L’homme dans le labyrinthe est le premier roman de Silverberg que je lis. Je n’ai donc pas vraiment
de point de comparaison. Mais je ne regrette pas d’avoir franchi le pas.Ce roman est assez étrange. On ne peut pas dire que l’action en tant que telle l’organise. Ce sont bien les ressentiments des différents personnages et leurs réflexions quasi métaphysiques qui ont un réel intérêt. Or, sur la fin, on a l’impression que Silverberg a voulu boucler un peu vite son intrigue laissant le lecteur sur sa faim. « Tout ça pour ça » en quelque sorte, même si le caractère vain de la mission finale est très cohérent avec l’ensemble.
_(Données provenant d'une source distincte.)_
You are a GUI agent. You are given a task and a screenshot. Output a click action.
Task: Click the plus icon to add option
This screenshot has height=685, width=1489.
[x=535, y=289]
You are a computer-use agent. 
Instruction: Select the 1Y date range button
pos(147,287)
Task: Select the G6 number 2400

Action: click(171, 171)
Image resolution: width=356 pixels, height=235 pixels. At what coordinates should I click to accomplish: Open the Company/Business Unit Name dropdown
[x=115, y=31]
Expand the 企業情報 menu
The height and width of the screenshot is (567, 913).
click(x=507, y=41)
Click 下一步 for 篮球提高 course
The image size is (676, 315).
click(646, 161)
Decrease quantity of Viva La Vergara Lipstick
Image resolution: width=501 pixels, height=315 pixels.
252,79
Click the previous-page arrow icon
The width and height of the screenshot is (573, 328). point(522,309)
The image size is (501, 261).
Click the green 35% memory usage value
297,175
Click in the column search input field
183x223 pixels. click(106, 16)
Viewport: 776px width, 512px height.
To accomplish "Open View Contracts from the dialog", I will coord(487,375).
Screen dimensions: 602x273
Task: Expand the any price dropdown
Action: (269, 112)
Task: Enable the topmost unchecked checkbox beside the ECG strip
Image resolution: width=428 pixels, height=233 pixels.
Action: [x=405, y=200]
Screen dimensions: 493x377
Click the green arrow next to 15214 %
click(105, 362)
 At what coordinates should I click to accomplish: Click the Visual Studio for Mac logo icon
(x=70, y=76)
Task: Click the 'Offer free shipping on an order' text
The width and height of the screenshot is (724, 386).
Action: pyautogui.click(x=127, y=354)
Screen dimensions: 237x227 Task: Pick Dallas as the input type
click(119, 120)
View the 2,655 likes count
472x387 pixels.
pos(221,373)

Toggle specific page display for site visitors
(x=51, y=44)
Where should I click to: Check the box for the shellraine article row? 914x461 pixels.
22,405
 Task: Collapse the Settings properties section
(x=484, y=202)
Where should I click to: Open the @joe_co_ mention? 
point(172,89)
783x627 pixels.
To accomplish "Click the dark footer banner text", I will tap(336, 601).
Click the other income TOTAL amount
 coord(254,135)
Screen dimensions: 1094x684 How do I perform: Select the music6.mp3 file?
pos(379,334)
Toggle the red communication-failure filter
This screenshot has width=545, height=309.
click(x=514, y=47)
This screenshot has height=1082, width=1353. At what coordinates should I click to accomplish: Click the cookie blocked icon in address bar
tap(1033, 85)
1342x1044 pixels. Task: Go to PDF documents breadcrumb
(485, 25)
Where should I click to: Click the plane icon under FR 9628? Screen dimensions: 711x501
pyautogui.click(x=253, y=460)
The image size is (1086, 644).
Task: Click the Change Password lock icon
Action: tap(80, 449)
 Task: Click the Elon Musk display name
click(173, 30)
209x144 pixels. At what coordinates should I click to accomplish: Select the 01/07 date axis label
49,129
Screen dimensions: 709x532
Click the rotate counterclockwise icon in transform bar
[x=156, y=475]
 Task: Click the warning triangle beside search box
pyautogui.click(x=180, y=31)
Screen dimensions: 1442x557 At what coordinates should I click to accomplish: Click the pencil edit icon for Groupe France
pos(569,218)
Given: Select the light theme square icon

Muller était un jeune homme en pleine force de l’âge et de sa carrière. Les rêves et l’ambition chevillés au corps, il parcourait les planètes en tant qu’ambassadeur et diplomate. Un jour, le mystérieux Boardman lui propose une mission qui le pique au vif. Muller peut être le premier homme à rencontrer une espèce extra terrestre intelligente. L’enjeu est de taille. Une troisième espèce aux velléités inconnues est découverte. En entrant en contact avec les Hydriens, Muller doit tâcher d’en faire des alliés. Or la communication ne se fait pas. Pire encore, les Hydriens semblent avoir modifié Muller tant et si bien que toute communication avec ses congénères est devenu impossible. Un profond dégout émane de lui. En dépit des efforts de chacun, sa seule présence plonge autrui dans une profonde dépression. Par dépit autant que par colère du rejet dont il est victime, Muller décide de s’exiler sur Lemnos –la planète/labyrinthe. Comme animé d’une vie propre, le labyrinthe est doté de son propre système de défense le préservant de toute incursion ou presque. Malgré cela, il accueille Muller pendant neuf années. Jusqu’au jour où Boardman retrouve sa trace pour une mission nouvelle. C’est le jeune Ned qui sera chargé de vaincre la nouvelle misanthropie de Muller. Manipulé à distance par Boardman, Ned finira par s’opposer à son supérieur. Touché par l’humanité sous-jacente de « L’homme dans le labyrinthe », il ne se rend pas compte des manigances de son supérieur.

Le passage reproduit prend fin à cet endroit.